4,7 Millionen Kilowattstunden

Mittlerweile beschäftigt die Ehinger Energie 37 Mitarbeiter, ist seit 120 Jahren in Familienhand und spaltet sich in die drei Unternehmen Ehinger Energie, Ehinger Energie Strombetrieb und Ehinger Energie Stromversorgung auf. Neben dem hauseigenen Wasserkraftwerk der Heckenmühle betreibt die Ehinger Energie zwei weitaus stärkere Wasserkraftwerke in Hiltensweiler und Hermaringen mit je rund 400 Kilowatt Nennleistung.

Insgesamt erzeugen die Wasserkraftwerke der Ehinger Energie rund 4,7 Millionen Kilowattstunden im Jahr. Für Peter Guggemos trägt die Wasserkraft seit vielen Jahrzehnten bereits zu einer „sicheren, wirtschaftlichen und nachhaltigen Stromerzeugung“ bei. Die Wasserkraft, so Guggemos, erzeuge rund ein Drittel des erneuerbaren Stroms in Europa. „Dennoch bekommen wir immer höhere Auflagen wie Durchgängigkeit, Monitoring und das Thema Restwasser“, ärgert sich Guggemos.

Teurer Netzausbau

Allgemein — und das ärgert den Geschäftsführer kolossal — müsse in Deutschland endlich eine vorausschauende Netzplanung gemacht werden. Denn die Integration des produzierten Stroms aus den Anlagen der erneuerbaren Energien, werde immer schwieriger. „Wir können derzeit auch nur noch dort, wo es brennt, bauen, in der Hoffnung, dass am Ende alles wieder zusammenpasst. Wir bauen das Stromnetz quasi neu“, sagt Guggemos.

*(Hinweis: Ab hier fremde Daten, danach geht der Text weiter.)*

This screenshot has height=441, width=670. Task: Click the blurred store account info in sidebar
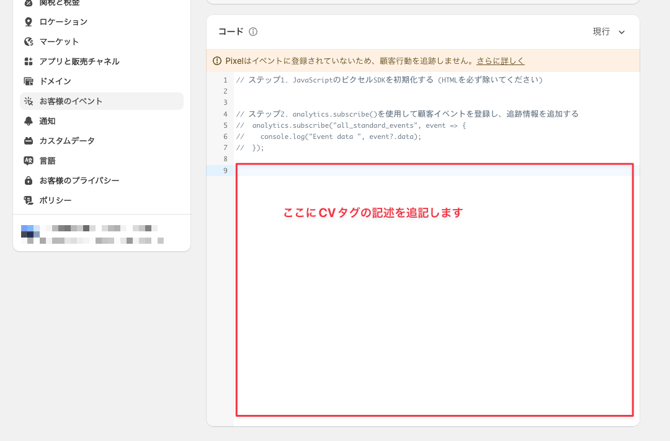click(x=90, y=234)
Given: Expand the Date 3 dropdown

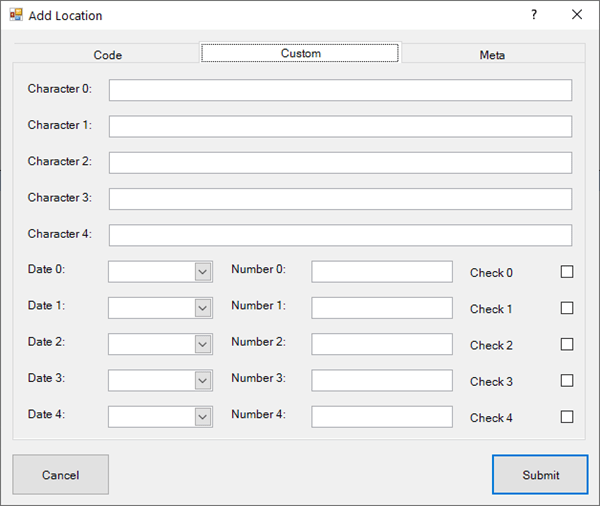Looking at the screenshot, I should click(x=203, y=381).
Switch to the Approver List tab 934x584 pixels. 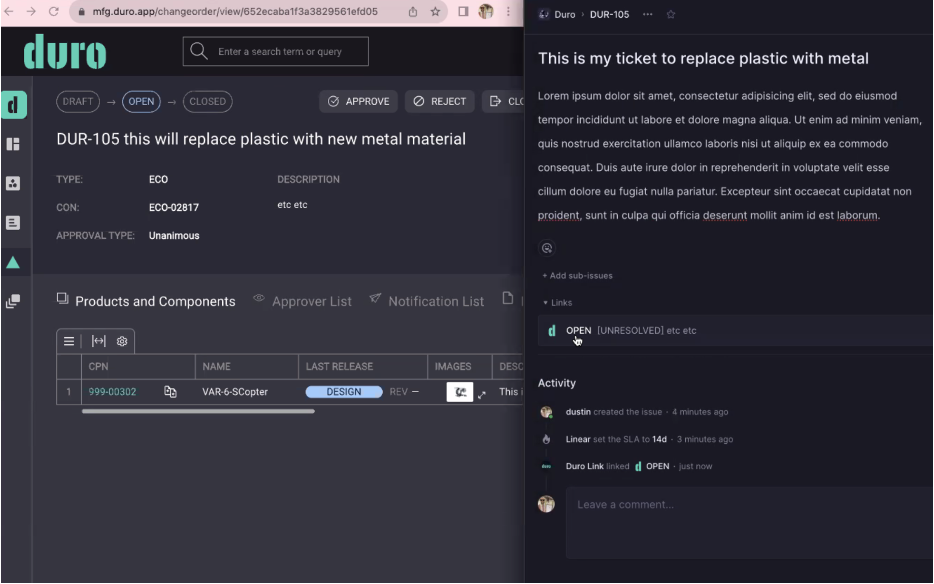(311, 301)
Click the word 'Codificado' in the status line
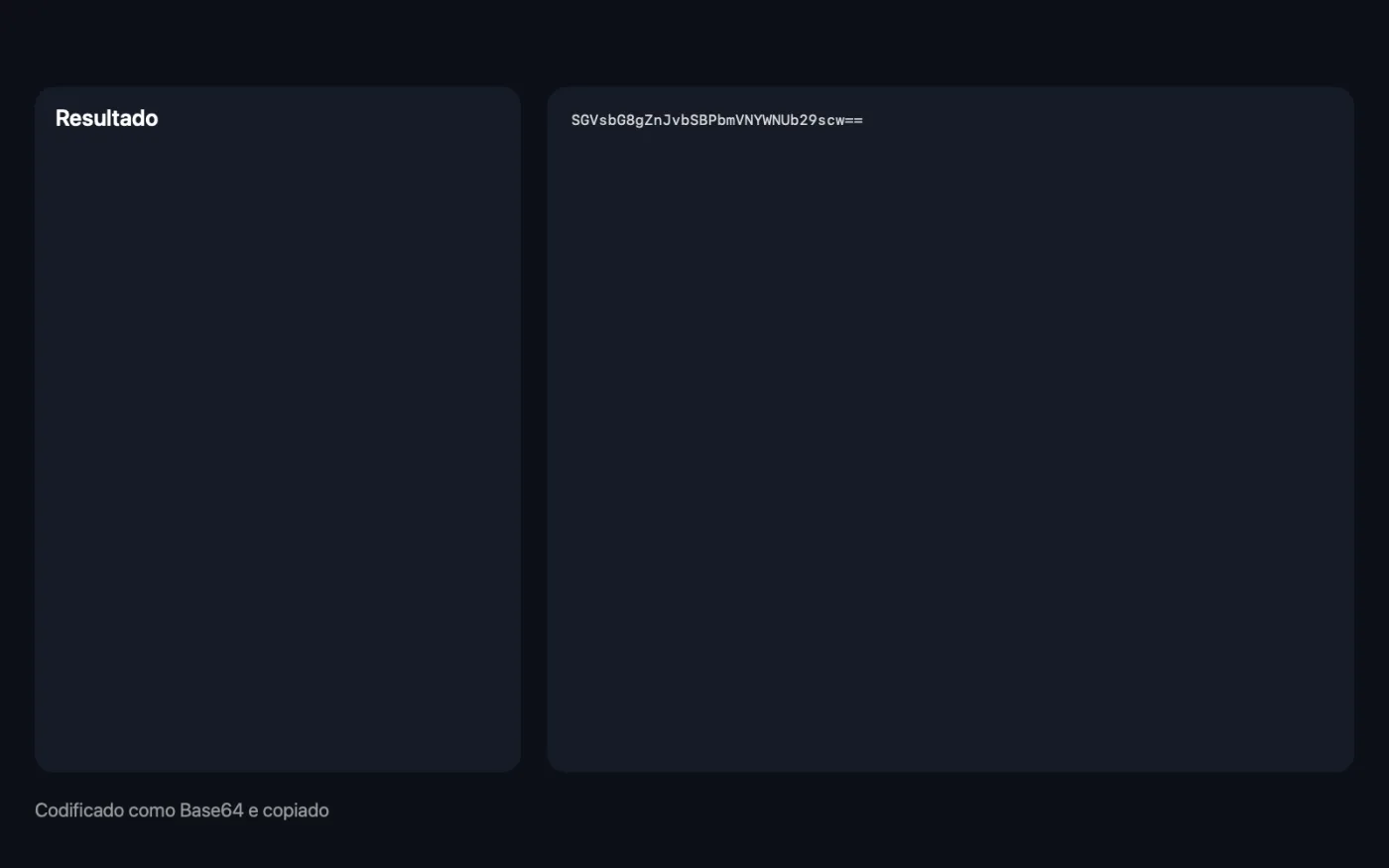Screen dimensions: 1389x868 click(79, 810)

Dabei müssen veraltete Kabel durch neue Kabel mit größerem Querschnitt ersetzt werden, neue Trafostationen und neue Einspeise– und Übergabepunkte werden nötig. So hat die Ehinger Energie im Jahr 2020 noch 800.000 Euro in das Stromnetz investiert, im laufenden Jahr sind bereits 1,6 Millionen Euro nötig — Tendenz steigend. „Da kommen immense Kosten auf uns alle zu“, sagt Guggemos, der aktuell rund 10.500 Stromkunden hat.

Angst macht Guggemos beispielsweise das Nord–Süd–Gefälle beim Strom, das durch die vielen Windräder im Norden natürlich immer eklatanter wird. „Und dann kommt noch die experimentelle Gesetzgebung dazu. Wir Anbieter werden ständig in ein Feuer geworfen“, so Guggemos, der sich in Sachen Strompreisbremse für ein Transfersystem ausspricht, bei dem das Geld direkt vom Staat an den Endkunden geht und nicht über die Stromanbieter muss.